Is Cabergoline (cabergoline) safe?

From the Guidelines

Cabergoline is generally safe when used as prescribed under medical supervision, but it does have potential risks and side effects. It's a dopamine agonist medication commonly used to treat conditions like hyperprolactinemia, Parkinson's disease, and sometimes off-label for conditions like restless leg syndrome. Typical dosing ranges from 0.25 to 2 mg weekly, often divided into two doses. Common side effects include nausea, dizziness, headache, and fatigue, which often improve with continued use. More serious concerns include potential heart valve problems with long-term, high-dose use, which is why regular cardiac monitoring may be recommended for patients on higher doses or extended treatment, as suggested by a study published in Nature Reviews Endocrinology 1.

Key Considerations

• Cabergoline may also cause orthostatic hypotension (blood pressure drop when standing), so patients should rise slowly from sitting or lying positions.
• It can interact with certain medications, particularly antipsychotics and medications that affect dopamine levels.
• Pregnant women or those planning pregnancy should discuss risks with their doctor as cabergoline affects hormone levels.
• The safety profile is favorable for most patients when used appropriately, as it works by normalizing prolactin levels by binding to dopamine receptors in the pituitary gland.
• A consensus guideline for the diagnosis and management of pituitary adenomas in childhood and adolescence recommends offering cabergoline as first-line therapy, even in the presence of visual disturbance and pituitary apoplexy, while carefully monitoring for any deterioration in vision, pituitary function or general status 1.
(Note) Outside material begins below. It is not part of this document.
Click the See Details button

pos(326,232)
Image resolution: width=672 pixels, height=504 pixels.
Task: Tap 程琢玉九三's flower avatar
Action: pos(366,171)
Monitoring and Precautions

• Regular echocardiograms are recommended for patients receiving >2 mg per week cabergoline and every 5 years if on ≤2 mg per week, as suggested by a study published in Nature Reviews Endocrinology 1.
• Patients should be monitored for signs of dopamine agonist resistance, escape or intolerance, and neurosurgical intervention should be considered if vision deteriorates or does not improve on medical therapy 1.
• The long-term cardiac safety of ergot-based dopamine agonists in children and adolescents requires a balanced judgement against the increasing background rate of cardiac valvulopathy that occurs with age and the often more aggressive nature of prolactinomas in the pediatric age group 1.

From the FDA Drug Label

The safety of cabergoline has been evaluated in approximately 1,200 patients with Parkinson's disease in controlled and uncontrolled studies at dosages of up to 11. 5 mg/day which greatly exceeds the maximum recommended dosage of cabergoline for hyperprolactinemic disorders. The safety of cabergoline tablets has been evaluated in more than 900 patients with hyperprolactinemic disorders. Most adverse events were mild or moderate in severity.

The safety of Cabergoline is a concern due to the potential for adverse events, including:

• Cardiac valvulopathy and extracardiac fibrotic reactions
• Impulse control/compulsive behavior symptoms, including hypersexuality, increased libido, and pathological gambling
• Other events such as alopecia, aggression, and psychotic disorder have been reported in patients taking cabergoline. It is essential to carefully evaluate the potential benefits and risks of cabergoline before initiating treatment, and to closely monitor patients for any adverse events 2 2.

From the Research

Safety of Cabergoline

The safety of cabergoline has been evaluated in several studies, with a focus on its potential impact on cardiac valvular status.

• Cabergoline is a dopamine agonist used to treat hyperprolactinemia, including prolactinomas and idiopathic hyperprolactinemia 3, 4, 5, 6, 7.
• Studies have investigated the association between cabergoline therapy and cardiac valvular abnormalities, with most finding no significant increase in valvular regurgitation or other cardiac valve problems at the doses typically used in endocrinology 3, 4, 5, 7.

Cardiac Valvular Status

Research on the cardiac valvular status of patients treated with cabergoline includes:

• A prospective, long-term study of 100 patients with prolactinoma or idiopathic hyperprolactinemia, which found no clinically relevant alterations in cardiac valve function or valvular calcifications after a median treatment duration of 124.5 months 3.
• A review of seven case-control studies, including 463 patients, which found no association between cabergoline therapy and clinically relevant valvular regurgitation, although one study reported an increased rate of moderate tricuspid regurgitation 4.
• A prospective, multicentric study of 70 patients with prolactinomas treated with cabergoline for at least 1 year, which found no significant difference in the prevalence of moderate valvular regurgitation compared to control subjects 5.

Tolerability and Efficacy

Cabergoline has been shown to be effective and well-tolerated in the treatment of hyperprolactinemic patients:

• A study of 30 female hyperprolactinemic patients treated with cabergoline for 6-12 months found significant reductions in prolactin levels and improvement in symptoms, with most patients experiencing no or mild side effects 6.
• Another study found that cabergoline was better tolerated than bromocriptine, with fewer patients requiring discontinuation of treatment due to side effects 6.